Cars for the rest of us.

What’s Your Favorite Car?

Jun 25, 13 • by David Esch • Featured, Vintage Cars6 CommentsRead More »

GT40There’s that line in Monty Python’s Holy Grail: The knights turn up at the bridge, and the troll who guards it asks them questions. “What’s your favorite color?” he asks. Simple enough, right? Mind you, don’t get it wrong or you’ll be flung into the abyss.

It used to be pretty easy to pick ONE THING that stood above everything else. Your bike. Your mom’s cookies. Batman.

So if I asked, “What’s your favorite car?” It shouldn’t be too hard to answer. I mean, everyone has their tastes. And no harm if you say an AMC Ambassador either. Sure, people will wonder, but it’s none of their damn business anyway.

Abmassador wagon

Sometimes I think about what my answer would be. But picking one? Just one? That is incredibly difficult. There are so many good choices. How could you argue with someone who answers “GT-40”? Or Alfa GTA. Or a late fifties Imperial.

Imperial

It’s hard because you have so many different styles, so many different technologies and performance capabilities. So many memories.

Sometimes I think my answer might be a 1964 Buick Riviera in that light silver/blue. I did a trip to Maine in one of those when it was just a used car, and I am here to tell ya, it was an awesome car.

1964 Riviera

Oh, but there was that Datsun 510 wagon too. Talk about cheap fun, man.

Datsun 51

You can probably tell where this is going. I want to know what your favorite is. Just the one. And answering with just the make and year is unacceptable, because we need to know why.

And even if you don’t say an 8C 2900B, well, we’re all entitled to our opinions, right?

Tags: , , , , ,

6 Responses to What’s Your Favorite Car?

  1. dt says:

    1956 Ferrari 250 Testarossa, the car that turned me on to cars.

    Which I only got to see at a concours…

  2. William Robinson says:

    For me its a 65-68 alfa Giulia sprint gtv. Its just somthing about those hips. Ahhh heck Id take any year as long as I could look at it every night before I went to bed.

  3. It’s funny, when I glanced at the page earlier this week, I was convinced i could not narrow it down to just one. I love the ’67 Cougar for it’s beauty. I love the ’67 Mercury Park Lane and the ’69 Country Squire for the memories they stir in me. I love the ’61 Lincoln Continental and the ’64-’66 Imperial for their elegance and luxury. I could name a hundred other cars that I absolutely love, but when I sat down to write this, I knew the answer.

    1970 1/2 – 73 Camaro RS – I should say the Z-28, but any of the split bumper Camaros would work for me.

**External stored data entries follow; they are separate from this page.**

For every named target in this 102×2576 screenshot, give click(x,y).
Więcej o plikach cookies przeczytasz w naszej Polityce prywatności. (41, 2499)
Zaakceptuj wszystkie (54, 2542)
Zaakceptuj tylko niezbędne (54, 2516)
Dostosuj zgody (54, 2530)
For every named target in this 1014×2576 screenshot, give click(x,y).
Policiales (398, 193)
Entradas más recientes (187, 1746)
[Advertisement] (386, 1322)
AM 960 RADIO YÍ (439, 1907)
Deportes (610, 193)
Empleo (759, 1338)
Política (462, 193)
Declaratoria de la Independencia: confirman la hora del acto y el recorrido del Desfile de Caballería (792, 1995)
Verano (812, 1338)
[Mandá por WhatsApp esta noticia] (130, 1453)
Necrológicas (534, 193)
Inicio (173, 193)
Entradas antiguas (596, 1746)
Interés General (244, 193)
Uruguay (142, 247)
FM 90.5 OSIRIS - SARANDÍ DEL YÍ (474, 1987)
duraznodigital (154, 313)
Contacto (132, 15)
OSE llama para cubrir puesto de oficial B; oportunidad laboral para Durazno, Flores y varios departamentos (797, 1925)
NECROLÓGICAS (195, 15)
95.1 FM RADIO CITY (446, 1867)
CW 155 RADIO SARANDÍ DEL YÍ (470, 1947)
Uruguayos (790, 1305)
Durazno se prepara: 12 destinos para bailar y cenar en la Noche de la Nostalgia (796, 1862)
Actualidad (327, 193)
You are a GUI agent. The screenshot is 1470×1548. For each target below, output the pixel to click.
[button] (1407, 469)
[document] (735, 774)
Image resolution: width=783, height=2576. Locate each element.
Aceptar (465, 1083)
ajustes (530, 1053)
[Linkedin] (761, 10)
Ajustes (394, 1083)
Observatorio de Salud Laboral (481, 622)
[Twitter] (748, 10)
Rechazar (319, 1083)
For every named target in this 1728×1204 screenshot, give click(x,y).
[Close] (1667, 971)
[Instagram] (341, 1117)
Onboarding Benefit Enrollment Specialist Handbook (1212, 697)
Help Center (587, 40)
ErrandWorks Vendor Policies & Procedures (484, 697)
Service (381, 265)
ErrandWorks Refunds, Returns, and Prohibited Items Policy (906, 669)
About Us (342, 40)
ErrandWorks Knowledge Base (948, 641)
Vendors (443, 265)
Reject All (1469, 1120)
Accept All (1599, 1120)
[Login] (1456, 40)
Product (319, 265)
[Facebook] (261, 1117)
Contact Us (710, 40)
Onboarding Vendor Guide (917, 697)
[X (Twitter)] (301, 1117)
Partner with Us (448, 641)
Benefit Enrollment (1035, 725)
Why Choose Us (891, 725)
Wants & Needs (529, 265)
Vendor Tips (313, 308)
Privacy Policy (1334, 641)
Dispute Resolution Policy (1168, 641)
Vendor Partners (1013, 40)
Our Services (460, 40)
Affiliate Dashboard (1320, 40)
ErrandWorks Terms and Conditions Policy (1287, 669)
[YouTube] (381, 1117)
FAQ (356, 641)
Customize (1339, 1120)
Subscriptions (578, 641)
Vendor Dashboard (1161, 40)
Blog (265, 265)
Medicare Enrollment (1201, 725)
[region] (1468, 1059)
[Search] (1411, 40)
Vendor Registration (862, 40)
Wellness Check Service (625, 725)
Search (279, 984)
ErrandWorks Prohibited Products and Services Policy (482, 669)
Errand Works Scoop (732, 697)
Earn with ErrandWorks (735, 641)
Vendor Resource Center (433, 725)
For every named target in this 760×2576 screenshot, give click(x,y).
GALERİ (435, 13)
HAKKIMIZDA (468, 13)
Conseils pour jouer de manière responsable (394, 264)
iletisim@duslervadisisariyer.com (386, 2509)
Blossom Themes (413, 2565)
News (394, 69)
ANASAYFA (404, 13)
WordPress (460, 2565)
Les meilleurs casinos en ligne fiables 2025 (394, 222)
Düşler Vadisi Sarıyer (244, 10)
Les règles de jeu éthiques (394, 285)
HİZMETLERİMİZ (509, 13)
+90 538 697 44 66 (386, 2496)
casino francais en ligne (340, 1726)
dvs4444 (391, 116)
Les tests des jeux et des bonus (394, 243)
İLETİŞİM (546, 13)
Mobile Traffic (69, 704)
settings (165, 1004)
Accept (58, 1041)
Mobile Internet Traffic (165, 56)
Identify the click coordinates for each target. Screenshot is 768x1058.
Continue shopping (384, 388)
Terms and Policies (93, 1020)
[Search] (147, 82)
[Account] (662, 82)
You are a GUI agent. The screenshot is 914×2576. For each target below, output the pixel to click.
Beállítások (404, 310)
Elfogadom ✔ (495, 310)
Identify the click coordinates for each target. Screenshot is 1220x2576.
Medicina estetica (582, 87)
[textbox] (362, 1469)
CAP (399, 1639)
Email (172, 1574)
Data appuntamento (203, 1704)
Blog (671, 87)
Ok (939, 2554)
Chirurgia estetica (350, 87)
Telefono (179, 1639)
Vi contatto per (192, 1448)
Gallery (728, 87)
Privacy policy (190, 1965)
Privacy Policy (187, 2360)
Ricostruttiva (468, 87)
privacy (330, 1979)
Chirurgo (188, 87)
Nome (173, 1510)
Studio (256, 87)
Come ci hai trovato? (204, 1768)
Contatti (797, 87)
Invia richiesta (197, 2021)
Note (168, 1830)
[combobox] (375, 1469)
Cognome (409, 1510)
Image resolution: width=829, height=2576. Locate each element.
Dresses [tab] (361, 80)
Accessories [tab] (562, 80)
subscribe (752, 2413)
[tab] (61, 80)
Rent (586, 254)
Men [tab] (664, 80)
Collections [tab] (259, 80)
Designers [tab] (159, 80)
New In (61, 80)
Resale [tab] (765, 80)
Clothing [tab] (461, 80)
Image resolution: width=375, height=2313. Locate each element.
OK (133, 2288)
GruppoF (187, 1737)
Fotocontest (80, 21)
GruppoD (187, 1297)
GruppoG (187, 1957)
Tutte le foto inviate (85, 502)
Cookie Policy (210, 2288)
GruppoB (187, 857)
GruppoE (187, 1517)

My sister’s high school best friend drove one with a 307 and a 3 speed on the floor. Her dad taught her how to drive fast, and she learned well. That beautifully shaped body… The most beautiful front end on any car ever made. They handle great, even compared to today’s cars. And while a “regular bumper Camaro can do everything a Rally Sport can do, it still amazes me how the “other” Camaros of those years do so little for me, but show me a Rally Sport and my heart rate gets goin’!

  4. BJ says:

    Mine might be a ’67 Cadillac Fleetwood Eldorado Coupe (black, please), because I think it’s one of the sexiest looking cars I’ve ever seen. A ’68 Buick Electra 225 Convertible (because my favorite Aunt used to drive one, before she went nuts) and a ’76 Olds Cutlass Supreme Brougham would be right up there, too. And I would buy a ’67 Camaro Convertible in a second. I don’t think I could pick only one.

  5. I forgot to mention the ’67-’68 Eldorado and the ’66 Toronado. Now that you mention the GM personal luxury cars, I feel like I should throw in the ’68 – ’69 and ’71 – ’72 Rivieras. GM really had it going on then.

  6. Roger Henry says:

    Model A Ford: Starting at $495 FOB Detroit, the Model A embodied everything that was good about America–a wide variety of body styles and types, dead reliable, strong steel body construction with minimal wood (why so many Model A’s survive while so few Chevrolet’s do), made by workers earning an industry leading $5/day, good fuel economy. At peak production in 1929, Ford produced 9000 Model As in single day (combined production from all plants). The Model A is the ultimate Clunker—cheap to by and cheap to run–80 years on!